Filter the entries down to the lines containing "Support", and copy those lines.
◇ ◇ ◇
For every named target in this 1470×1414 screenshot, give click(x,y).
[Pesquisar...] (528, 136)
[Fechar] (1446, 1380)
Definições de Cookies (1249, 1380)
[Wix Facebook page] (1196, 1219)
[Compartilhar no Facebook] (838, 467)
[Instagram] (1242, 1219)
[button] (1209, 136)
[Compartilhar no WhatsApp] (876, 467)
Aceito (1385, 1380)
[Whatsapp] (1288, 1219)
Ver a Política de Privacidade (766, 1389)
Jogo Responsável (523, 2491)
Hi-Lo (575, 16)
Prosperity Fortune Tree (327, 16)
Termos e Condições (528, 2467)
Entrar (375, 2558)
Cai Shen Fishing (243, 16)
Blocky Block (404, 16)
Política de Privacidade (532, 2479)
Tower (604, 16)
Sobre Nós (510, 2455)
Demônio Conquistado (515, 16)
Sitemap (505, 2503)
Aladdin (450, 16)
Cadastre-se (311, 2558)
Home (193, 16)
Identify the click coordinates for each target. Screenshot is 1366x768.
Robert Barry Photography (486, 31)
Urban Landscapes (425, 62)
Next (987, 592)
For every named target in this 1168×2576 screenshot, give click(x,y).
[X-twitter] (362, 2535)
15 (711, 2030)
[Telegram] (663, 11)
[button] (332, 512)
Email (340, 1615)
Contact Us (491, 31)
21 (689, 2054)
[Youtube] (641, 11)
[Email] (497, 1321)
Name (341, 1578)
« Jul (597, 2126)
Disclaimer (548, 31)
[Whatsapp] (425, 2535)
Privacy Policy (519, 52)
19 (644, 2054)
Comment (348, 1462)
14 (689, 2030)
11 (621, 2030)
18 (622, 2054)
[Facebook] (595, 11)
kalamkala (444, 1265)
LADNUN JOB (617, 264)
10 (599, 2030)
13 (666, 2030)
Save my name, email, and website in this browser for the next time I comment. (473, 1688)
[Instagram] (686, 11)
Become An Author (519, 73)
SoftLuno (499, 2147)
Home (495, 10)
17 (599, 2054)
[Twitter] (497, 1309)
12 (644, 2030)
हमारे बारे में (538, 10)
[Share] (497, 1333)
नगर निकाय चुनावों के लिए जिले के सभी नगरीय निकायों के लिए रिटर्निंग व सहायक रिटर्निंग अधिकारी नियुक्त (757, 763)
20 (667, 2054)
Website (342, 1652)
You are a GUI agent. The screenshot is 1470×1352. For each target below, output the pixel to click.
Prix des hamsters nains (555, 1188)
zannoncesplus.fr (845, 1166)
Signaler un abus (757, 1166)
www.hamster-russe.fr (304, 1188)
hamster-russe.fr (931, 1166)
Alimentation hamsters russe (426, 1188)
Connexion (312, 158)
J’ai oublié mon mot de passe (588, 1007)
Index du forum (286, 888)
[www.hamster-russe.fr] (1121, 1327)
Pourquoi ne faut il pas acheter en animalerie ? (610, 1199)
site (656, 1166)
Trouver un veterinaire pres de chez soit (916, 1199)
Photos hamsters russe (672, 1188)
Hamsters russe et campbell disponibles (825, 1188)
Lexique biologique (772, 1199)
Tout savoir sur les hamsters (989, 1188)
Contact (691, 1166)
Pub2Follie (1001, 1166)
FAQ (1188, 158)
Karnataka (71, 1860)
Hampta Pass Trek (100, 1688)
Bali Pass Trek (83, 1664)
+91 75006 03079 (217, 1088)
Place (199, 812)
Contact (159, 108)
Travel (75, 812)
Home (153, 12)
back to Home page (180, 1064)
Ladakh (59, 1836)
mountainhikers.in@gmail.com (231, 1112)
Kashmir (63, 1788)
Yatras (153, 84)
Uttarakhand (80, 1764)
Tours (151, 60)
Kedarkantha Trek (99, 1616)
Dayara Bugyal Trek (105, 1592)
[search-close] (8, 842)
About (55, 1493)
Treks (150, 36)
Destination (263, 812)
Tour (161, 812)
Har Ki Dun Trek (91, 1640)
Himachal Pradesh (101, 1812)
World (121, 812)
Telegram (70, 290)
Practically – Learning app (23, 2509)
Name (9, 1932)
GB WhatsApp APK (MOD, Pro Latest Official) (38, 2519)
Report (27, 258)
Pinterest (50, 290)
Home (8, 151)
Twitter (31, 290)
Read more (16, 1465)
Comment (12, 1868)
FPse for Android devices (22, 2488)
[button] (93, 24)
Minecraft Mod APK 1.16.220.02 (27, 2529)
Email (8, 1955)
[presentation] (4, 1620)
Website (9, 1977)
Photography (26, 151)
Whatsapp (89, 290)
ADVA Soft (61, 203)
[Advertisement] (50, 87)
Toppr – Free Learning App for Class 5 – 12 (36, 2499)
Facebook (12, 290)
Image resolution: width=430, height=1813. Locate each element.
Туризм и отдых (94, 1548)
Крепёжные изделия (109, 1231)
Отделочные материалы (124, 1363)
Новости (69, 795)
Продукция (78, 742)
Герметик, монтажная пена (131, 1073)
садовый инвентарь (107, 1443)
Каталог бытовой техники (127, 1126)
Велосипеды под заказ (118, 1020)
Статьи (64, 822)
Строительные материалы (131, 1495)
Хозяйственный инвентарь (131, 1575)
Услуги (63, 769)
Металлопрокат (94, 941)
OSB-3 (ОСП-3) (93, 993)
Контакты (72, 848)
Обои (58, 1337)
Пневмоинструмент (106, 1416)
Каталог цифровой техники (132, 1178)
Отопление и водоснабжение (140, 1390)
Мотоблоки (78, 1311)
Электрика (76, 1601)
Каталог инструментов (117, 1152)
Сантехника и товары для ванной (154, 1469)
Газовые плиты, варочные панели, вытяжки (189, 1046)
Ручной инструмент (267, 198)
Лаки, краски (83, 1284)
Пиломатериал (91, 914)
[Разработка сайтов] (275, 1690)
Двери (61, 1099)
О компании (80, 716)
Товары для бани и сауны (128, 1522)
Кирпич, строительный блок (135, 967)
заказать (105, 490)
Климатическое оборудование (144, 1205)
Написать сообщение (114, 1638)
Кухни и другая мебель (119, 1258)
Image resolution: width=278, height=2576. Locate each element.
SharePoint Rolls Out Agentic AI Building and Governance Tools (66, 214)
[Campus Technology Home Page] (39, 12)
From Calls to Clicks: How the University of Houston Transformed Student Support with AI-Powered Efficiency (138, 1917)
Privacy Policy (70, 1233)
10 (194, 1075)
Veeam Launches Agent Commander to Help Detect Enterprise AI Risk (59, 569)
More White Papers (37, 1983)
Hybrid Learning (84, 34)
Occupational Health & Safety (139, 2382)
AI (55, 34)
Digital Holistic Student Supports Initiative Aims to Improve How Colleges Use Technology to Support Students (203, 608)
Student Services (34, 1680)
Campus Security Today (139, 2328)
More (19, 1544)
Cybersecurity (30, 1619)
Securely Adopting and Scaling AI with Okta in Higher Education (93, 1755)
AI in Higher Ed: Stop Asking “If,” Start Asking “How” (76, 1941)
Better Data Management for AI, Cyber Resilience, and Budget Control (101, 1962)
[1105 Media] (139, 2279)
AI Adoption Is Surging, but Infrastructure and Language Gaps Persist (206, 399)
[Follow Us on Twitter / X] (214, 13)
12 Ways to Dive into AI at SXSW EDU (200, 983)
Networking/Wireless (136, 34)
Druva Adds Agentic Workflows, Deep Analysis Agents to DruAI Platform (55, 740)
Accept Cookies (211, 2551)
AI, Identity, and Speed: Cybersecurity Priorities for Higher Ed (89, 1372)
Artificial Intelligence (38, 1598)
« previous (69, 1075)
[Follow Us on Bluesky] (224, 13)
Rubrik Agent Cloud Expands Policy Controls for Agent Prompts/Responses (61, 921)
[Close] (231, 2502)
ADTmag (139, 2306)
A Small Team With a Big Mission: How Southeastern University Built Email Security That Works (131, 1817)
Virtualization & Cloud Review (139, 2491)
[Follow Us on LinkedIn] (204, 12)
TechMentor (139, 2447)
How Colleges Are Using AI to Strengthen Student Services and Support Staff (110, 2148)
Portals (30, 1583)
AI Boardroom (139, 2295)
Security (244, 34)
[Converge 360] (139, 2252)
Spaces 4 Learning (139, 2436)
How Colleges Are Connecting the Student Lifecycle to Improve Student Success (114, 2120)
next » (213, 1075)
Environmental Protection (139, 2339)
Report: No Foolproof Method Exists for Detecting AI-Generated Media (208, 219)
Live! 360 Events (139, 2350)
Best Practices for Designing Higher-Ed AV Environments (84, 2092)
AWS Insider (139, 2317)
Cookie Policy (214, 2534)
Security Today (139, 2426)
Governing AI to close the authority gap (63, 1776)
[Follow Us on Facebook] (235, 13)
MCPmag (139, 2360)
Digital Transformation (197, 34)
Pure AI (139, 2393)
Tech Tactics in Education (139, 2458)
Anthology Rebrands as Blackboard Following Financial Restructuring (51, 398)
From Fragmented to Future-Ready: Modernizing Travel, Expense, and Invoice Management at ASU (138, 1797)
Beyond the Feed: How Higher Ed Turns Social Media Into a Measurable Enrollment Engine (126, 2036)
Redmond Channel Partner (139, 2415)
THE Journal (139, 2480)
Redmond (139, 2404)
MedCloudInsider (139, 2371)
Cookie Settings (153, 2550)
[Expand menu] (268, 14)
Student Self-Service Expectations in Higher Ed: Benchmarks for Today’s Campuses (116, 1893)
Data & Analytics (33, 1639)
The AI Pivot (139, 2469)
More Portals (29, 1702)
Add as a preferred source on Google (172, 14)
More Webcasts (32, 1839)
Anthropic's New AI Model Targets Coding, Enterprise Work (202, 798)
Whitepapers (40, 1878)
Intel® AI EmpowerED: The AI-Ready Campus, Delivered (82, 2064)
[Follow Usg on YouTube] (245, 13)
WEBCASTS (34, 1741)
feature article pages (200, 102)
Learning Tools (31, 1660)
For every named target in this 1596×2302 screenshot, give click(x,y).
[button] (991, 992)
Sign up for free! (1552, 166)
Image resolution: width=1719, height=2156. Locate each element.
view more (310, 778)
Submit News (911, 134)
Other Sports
◇ ◇ ◇
Your solution>
From Calls to Clicks: How the University of Houston Transformed Student Support with AI-Powered Efficiency (138, 1917)
Digital Holistic Student Supports Initiative Aims to Improve How Colleges Use Technology to Support Students (203, 608)
How Colleges Are Using AI to Strengthen Student Services and Support Staff (110, 2148)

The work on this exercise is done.